# TEXTE FOURNI:

Et en Alsace Bossue ?
     Dans cette région éminemment rurale et terre de vergers, cette tradition a longtemps perduré et se pratique encore de nos jours. Le pasteur Freddy Sarg, ethnologue de l’Alsace à ses heures et qui a collecté maintes traditions relevant de la mémoire immatérielle, a consacré une de ses études aux bouilleurs de cru de notre région : lire “A Schnapsbrenner vum Grumme“.

     Plus près de chez nous, à Lorentzen, Charles Bender, agriculteur à la retraite, bénéficiait encore du droit de distillation. Un jour, un ami lui rendit visite et Charles lui fit goûter sa “mirabelle 2000”. Ce breuvage au goût exquis suscita l’intérêt de cet ami pour qui la fabrication du schnaps comportait encore quelque mystère… Ce film de Thierry Roser de la webTV Télécigogne a pour but de faire découvrir aux uns les secrets de fabrication du schnaps et aux autres de revivre, avec nostalgie, quelques instants de leur passé de bouilleur de cru : voir en version alsacienne “Schnaps im Krumme“.

     A Weislingen même, nous avons suivi les péripéties d’une équipe de Schnapsbrenner à l’orée des années 2000 : voirLa saga du schnaps“.

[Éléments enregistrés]
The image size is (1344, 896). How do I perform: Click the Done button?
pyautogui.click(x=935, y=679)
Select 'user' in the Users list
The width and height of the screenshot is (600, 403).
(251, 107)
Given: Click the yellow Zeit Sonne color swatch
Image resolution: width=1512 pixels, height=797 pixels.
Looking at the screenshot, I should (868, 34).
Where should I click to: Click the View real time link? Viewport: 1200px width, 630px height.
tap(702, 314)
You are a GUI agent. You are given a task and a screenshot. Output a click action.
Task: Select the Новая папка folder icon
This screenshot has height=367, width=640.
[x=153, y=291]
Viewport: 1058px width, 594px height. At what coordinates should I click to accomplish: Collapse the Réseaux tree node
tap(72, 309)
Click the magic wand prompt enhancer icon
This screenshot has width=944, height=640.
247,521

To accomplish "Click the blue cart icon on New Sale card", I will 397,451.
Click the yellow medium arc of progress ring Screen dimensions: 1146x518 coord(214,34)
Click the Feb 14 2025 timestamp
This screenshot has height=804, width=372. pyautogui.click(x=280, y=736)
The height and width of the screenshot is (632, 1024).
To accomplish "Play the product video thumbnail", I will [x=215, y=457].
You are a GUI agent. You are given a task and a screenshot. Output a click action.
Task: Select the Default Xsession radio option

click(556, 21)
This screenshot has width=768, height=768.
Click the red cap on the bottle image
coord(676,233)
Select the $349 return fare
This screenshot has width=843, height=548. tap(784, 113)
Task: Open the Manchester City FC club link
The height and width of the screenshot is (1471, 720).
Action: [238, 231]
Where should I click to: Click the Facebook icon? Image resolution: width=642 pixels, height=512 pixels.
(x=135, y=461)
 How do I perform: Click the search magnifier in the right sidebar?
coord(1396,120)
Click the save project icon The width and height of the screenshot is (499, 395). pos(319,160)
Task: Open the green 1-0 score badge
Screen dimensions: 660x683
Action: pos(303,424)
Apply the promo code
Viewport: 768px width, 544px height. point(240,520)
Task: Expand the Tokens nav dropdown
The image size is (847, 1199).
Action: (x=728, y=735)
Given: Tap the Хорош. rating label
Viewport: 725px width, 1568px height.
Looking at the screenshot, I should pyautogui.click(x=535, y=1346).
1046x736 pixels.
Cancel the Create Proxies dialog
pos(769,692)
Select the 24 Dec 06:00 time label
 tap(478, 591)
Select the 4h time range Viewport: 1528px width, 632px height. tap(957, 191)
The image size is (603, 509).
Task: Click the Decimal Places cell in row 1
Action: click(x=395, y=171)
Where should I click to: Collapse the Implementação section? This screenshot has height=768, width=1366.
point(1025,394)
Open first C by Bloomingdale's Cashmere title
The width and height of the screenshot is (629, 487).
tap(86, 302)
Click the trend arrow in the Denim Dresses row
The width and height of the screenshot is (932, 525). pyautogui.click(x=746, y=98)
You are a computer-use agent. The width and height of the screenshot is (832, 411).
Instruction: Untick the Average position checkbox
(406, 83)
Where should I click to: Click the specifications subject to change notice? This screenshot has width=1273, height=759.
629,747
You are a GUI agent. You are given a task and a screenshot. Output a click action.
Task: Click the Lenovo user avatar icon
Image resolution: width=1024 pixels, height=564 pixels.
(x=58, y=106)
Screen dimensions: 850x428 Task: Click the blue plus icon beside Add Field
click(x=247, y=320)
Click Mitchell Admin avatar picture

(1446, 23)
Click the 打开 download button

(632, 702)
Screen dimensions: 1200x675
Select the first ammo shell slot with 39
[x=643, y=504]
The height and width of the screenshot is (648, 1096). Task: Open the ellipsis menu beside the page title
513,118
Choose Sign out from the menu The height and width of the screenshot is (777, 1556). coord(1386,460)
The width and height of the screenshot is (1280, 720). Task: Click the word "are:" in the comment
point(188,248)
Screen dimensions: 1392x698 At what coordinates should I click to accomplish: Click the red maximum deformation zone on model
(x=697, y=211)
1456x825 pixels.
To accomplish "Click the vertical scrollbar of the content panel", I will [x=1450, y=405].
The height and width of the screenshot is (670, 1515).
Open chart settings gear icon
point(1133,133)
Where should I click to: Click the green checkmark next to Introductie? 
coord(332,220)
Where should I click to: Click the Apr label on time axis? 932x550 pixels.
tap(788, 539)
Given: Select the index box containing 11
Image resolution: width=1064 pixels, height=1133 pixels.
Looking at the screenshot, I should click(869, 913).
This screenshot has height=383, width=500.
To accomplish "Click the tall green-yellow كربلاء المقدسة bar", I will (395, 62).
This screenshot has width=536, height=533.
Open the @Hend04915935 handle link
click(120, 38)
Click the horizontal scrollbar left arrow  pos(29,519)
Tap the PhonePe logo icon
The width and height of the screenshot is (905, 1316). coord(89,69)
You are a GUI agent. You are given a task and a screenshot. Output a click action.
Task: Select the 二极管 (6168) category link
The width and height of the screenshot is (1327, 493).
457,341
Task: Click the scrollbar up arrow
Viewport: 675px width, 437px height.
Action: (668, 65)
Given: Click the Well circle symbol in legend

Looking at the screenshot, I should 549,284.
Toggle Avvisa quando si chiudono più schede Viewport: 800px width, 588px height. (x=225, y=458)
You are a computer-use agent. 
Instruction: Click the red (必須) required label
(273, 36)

# EXPLORER LE CONTENU:
1. Relevez toutes les personnes nommées dans le texte sur le schnaps en Alsace Bossue.
2. D'après le texte sur le schnaps en Alsace Bossue, quel était le métier de Charles Bender ?
3. Poursuivez le texte sur le schnaps en Alsace Bossue à la suite de sa dernière phrase.

# RÉPONSES PAR QUESTION:
1. Freddy Sarg, Charles Bender, Thierry Roser

2. Il était agriculteur à la retraite.

3.
     Enfin, plus récemment, Francis Haehnel, le président des arboriculteurs de Butten, confiait au journaliste ses secrets de fabrication d’une eau-de-vie de qualité (DNA/Edition de Sarre-Union, 12 mai 2017). Ecoutons-le…
“Tout commence dans le verger. Il faut récolter des fruits sains, mûrs et propres, sans queues ni feuilles, quitte à laver ceux qui sont tombés. Pour une bonne fermentation, il faut une matière liquide, donc broyer les fruits au préalable, remplir les fûts au maximum pour éviter l’oxydation. Il faudra ensuite attendre entre six à dix semaines, en remuant toutes les 24h d’abord, puis toutes les 48h, pour éviter la formation d’une croûte. Quand la fermentation est achevée, je distille immédiatement. Les noyaux sont alors filtrés, et le liquide versé dans l’alambic. Une première passe fournit les eaux blanches, qui sont alors redistillées. L’eau-de-vie est le produit de cette deuxième passe, qui nécessite le plus de savoir-faire. Il faut être concentré, lucide, vigilant.  Le “Vorlauf” ou la tête, c’est à dire les premiers centilitres qui sortent de l’alambic, doivent être ôtés. On sait aujourd’hui que le premier alcool à s’évaporer est le méthanol, très nocif. J’enlève ainsi une dizaines de verres de 25cl. Puis au fur et à mesure que la température augmente dans l’alambic, vient le coeur. A la fin arrive le “Nachlauf” ou la queue, de plus en plus faible en alcool. Il faut savoir quand s’arrêter…. Aujourd’hui, distiller doit être une passion. C’est le plaisir d’offrir son propre schnaps, fait avec les fruits de son verger.” Et d’annoncer  la mise en place par ses soins de 3 ateliers de formation en 2017 et 2018. “Car c’est en partageant nos connaissances qu’on assurera la relève.”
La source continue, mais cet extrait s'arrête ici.